Wednesday, July 15, 2020

The Weather App Theory

About the Weather app and icons on your iPhone and iPod touch ...


I'd say I believe less conspiracy theories than the average person today. I only believe in this theory that I'm going to tell you about because I made it up myself. The Weather App on your iPhone keeps saying that it's going to be shitty out so nobody makes plans. Even now I'm looking back at my window to make sure there isn't a red dot on my head.

Weather was never much of a concern to my plans. If I leave my house, I'm in a bar. If I don't, I'm in my house. The only time I would check the Weather App was to see if the Yankee game was going to be postponed or if I needed to make changes to a daily fantasy lineup. Other than that, weather shmeather.

But as of late, I've been checking the app every single morning. I've been working on weekends and the weather has been a strong indicator of how busy or miserable my day is going to be. It has been supposed to rain or thunderstorm A LOT. But it hasn't rained or thunderstormed a lot. I've gathered this data from the amount of white guy conversations of "Hoo man I should've been a weatherman. Six figure salary and you're allowed to be wrong 60% of the time? No accountability amirite?"

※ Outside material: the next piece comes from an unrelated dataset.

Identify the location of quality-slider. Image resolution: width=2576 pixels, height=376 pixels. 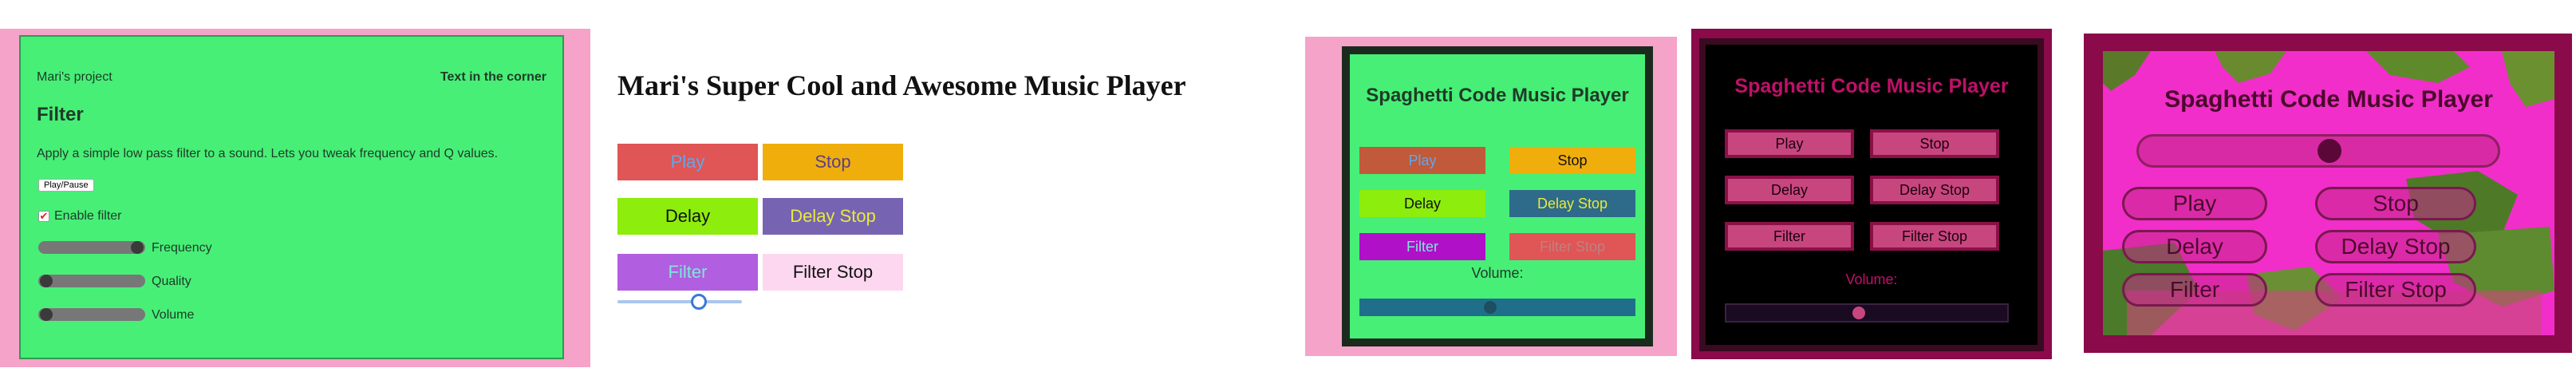
(92, 281).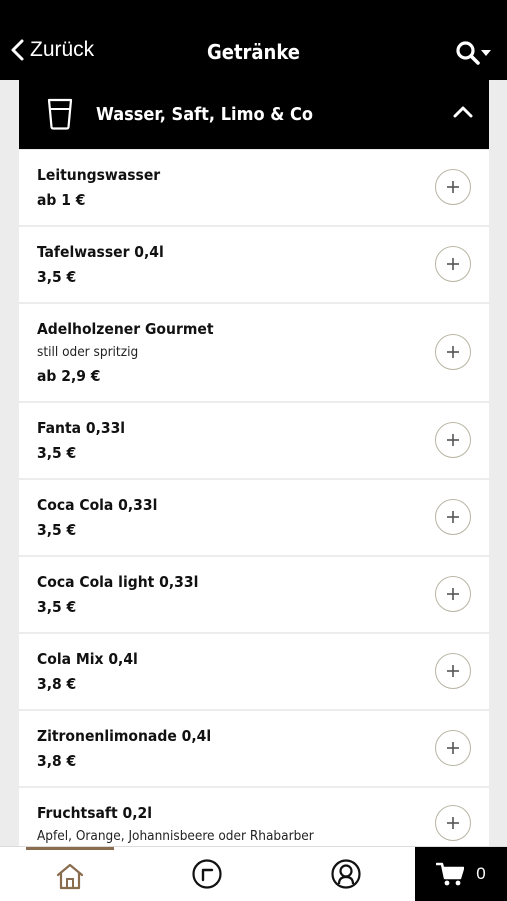 This screenshot has height=901, width=507. What do you see at coordinates (100, 252) in the screenshot?
I see `item-name: Tafelwasser 0,4l` at bounding box center [100, 252]. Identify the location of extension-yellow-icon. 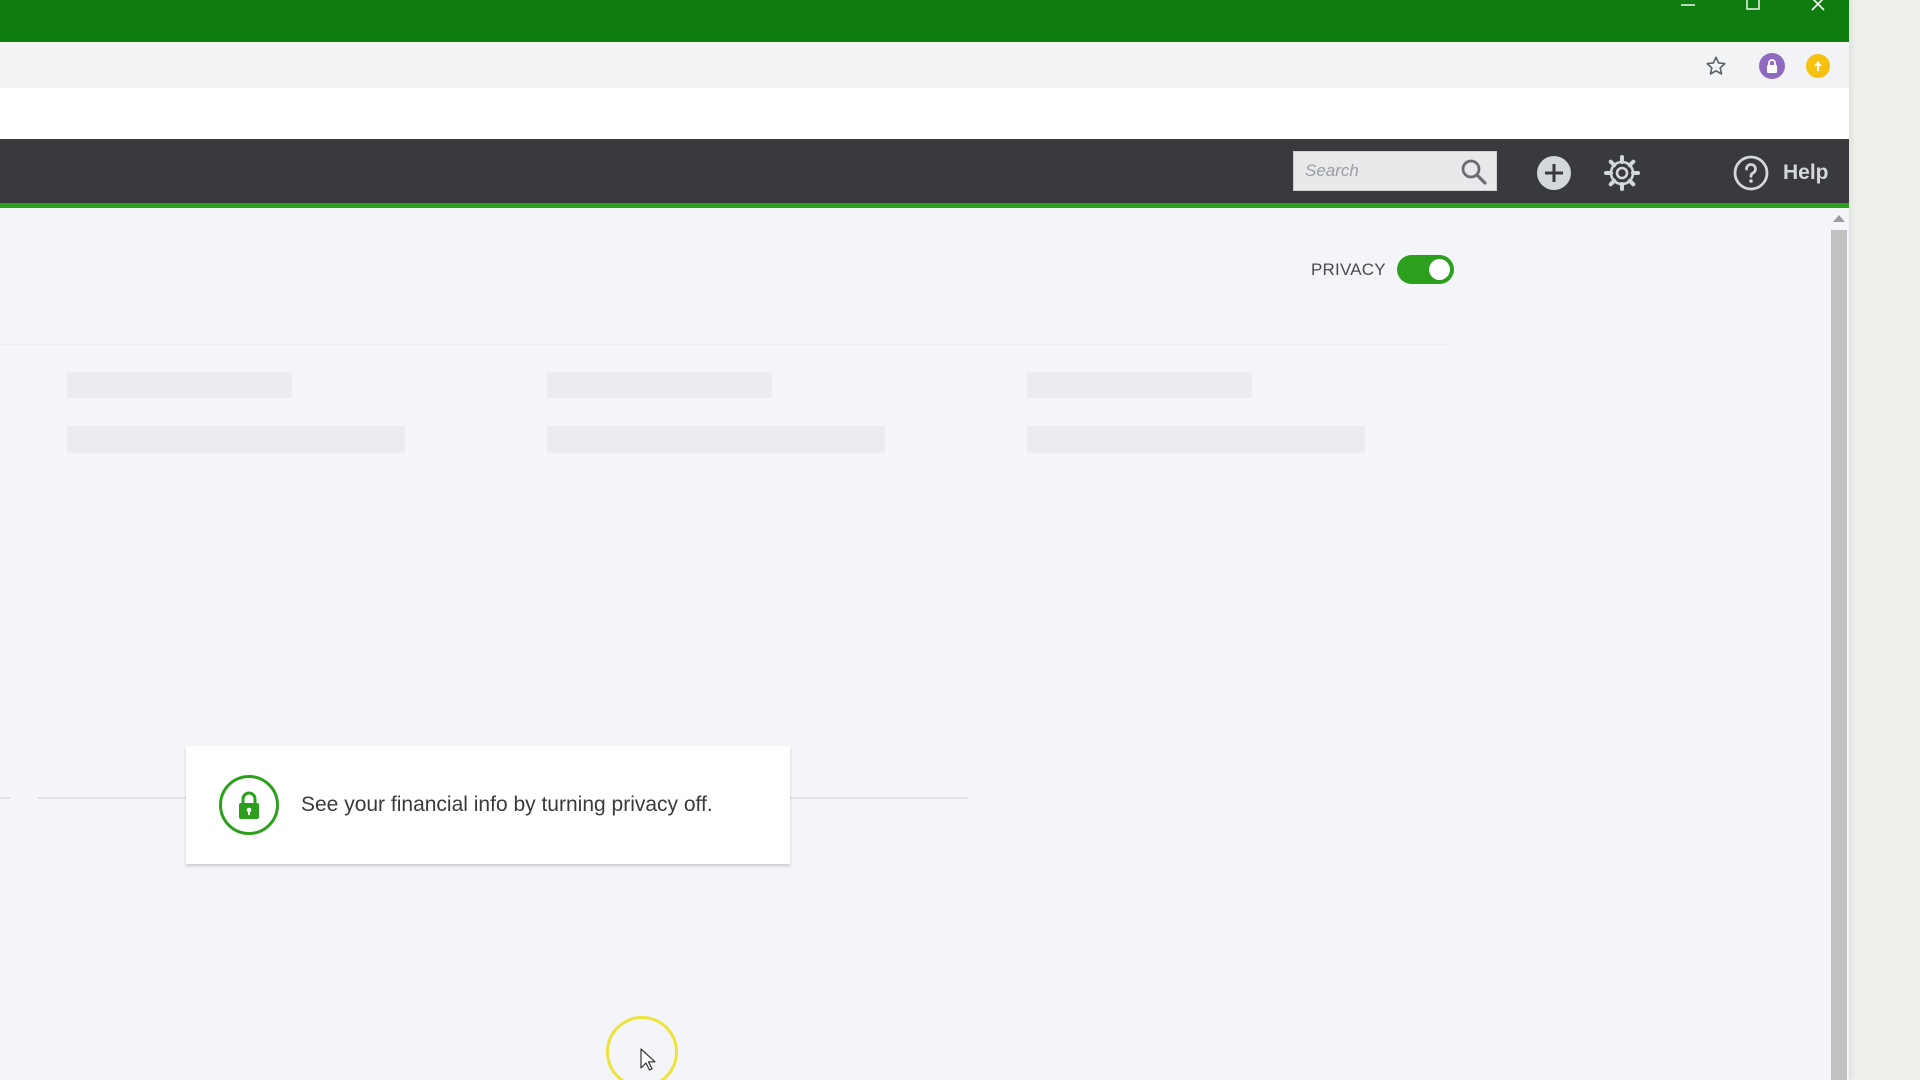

But the hypothetical white guy from the ENZYTE commercial is right, the weatherman IS wrong all the time. So what would be a better way to keep people in their homes than faux weather? If people stay home from storms that never come, they shake their fist at the sky and say that dang weatherman is at it again. Who could blame the government for that? It's the perfect crime. It's so genius that I wish I'd thought of it, even though I actually did.

Keep track of your little thunder cloud emojis. See how many actually come to fruition. Keep a journal if you must. More importantly, if you don't hear from me in a couple of days it's probably because I was assassinated.